Granulocyte proteases do not process endothelial cell-derived unusually large von willebrand factor multimers to plasma vWF in vivo

The unusually large von Willebrand factor (ULvWF) multimers present within endothelial cells and platelets are larger than the vWF multimers normally found in adult human plasma. Furthermore, ULvWF multimers are cleared rapidly from the circulation if they are released by intense endothelial cell stimulation. The mechanisms by which the ULvWF multimers are processed to large plasma vWF multimers are not known. It has been demonstrated that granulocyte proteases are capable of decreasing vWF multimer size in vitro, and that some patients with myeloproliferative syndromes have a relative absence of large plasma vWF multimers in sodium citrate-anticoagulated plasma samples.
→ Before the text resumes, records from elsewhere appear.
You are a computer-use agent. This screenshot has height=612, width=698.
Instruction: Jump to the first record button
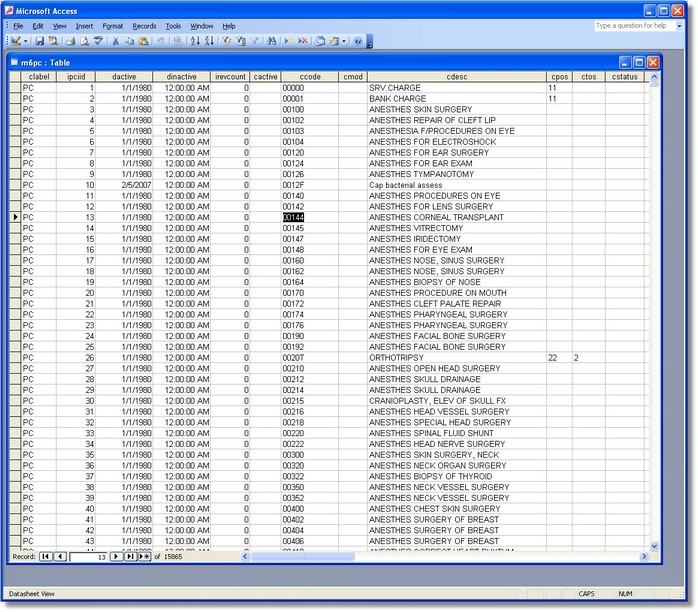point(46,556)
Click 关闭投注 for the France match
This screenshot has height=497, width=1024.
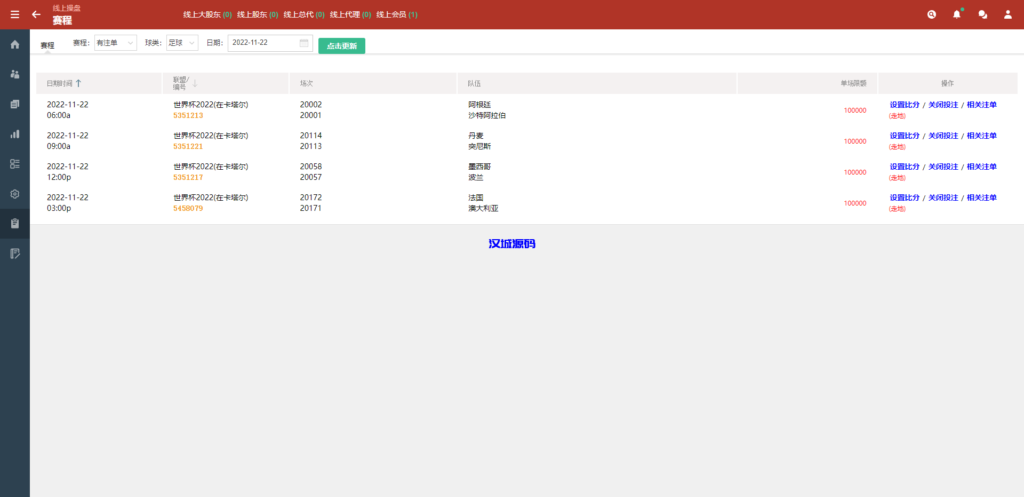(942, 198)
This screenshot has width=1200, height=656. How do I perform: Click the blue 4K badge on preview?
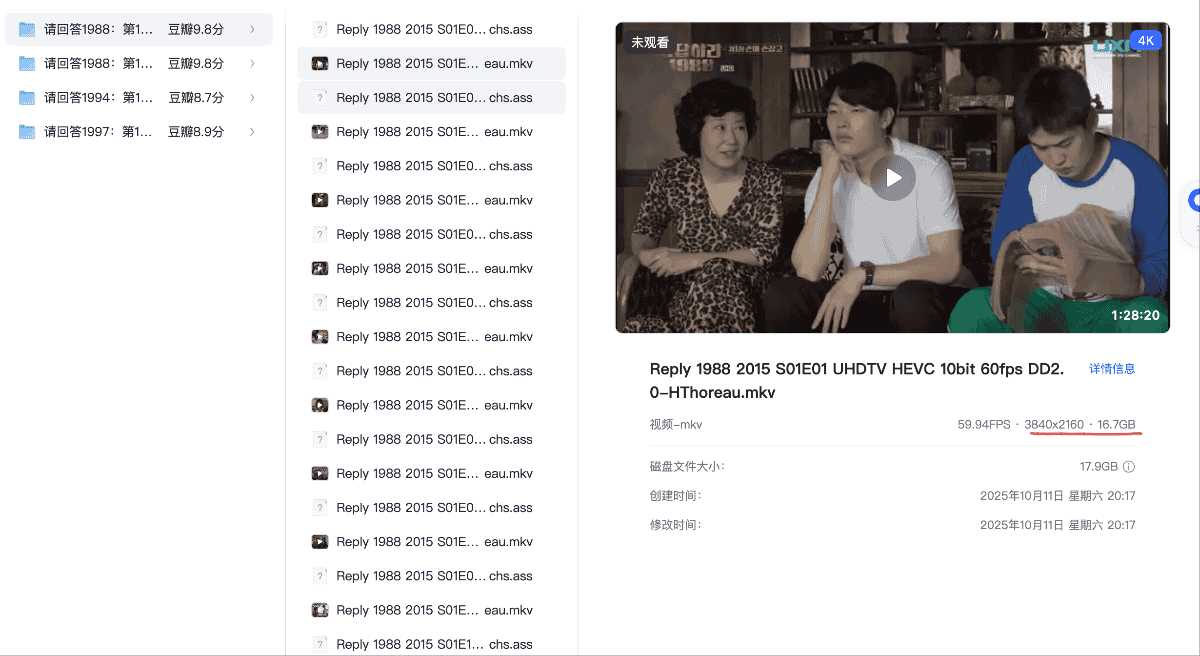(x=1145, y=41)
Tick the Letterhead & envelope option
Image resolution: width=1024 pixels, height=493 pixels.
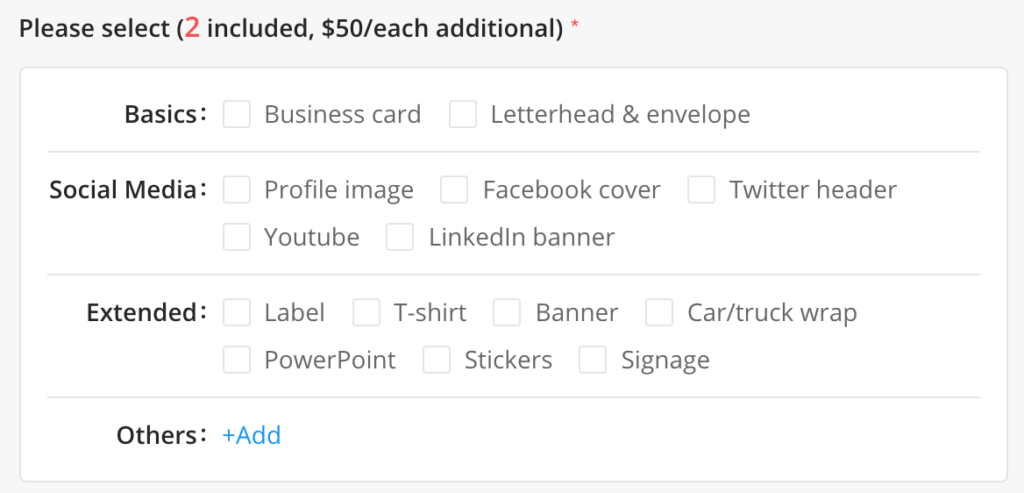(x=463, y=114)
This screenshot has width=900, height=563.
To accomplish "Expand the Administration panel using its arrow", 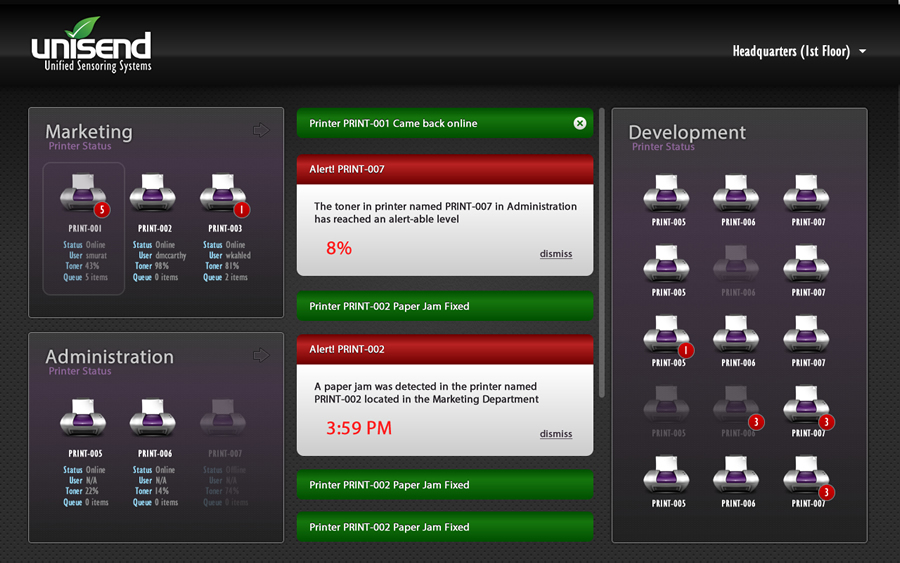I will 262,355.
In order to assess the influence of granulocyte proteases on vWF multimer size, we evaluated the vWF multimeric patterns in 94 plasma samples from 60 patients with neutrophil counts that were either considerably elevated or extremely reduced. In 83 of 94 plasma samples, the vWF multimeric patterns were normal. No patients with very low neutrophil counts had ULvWF multimers present. These observations suggest that granulocyte proteases are not likely to be involved in vivo in the processing of ULvWF multimers from endothelial cells to the smaller vWF forms in circulation.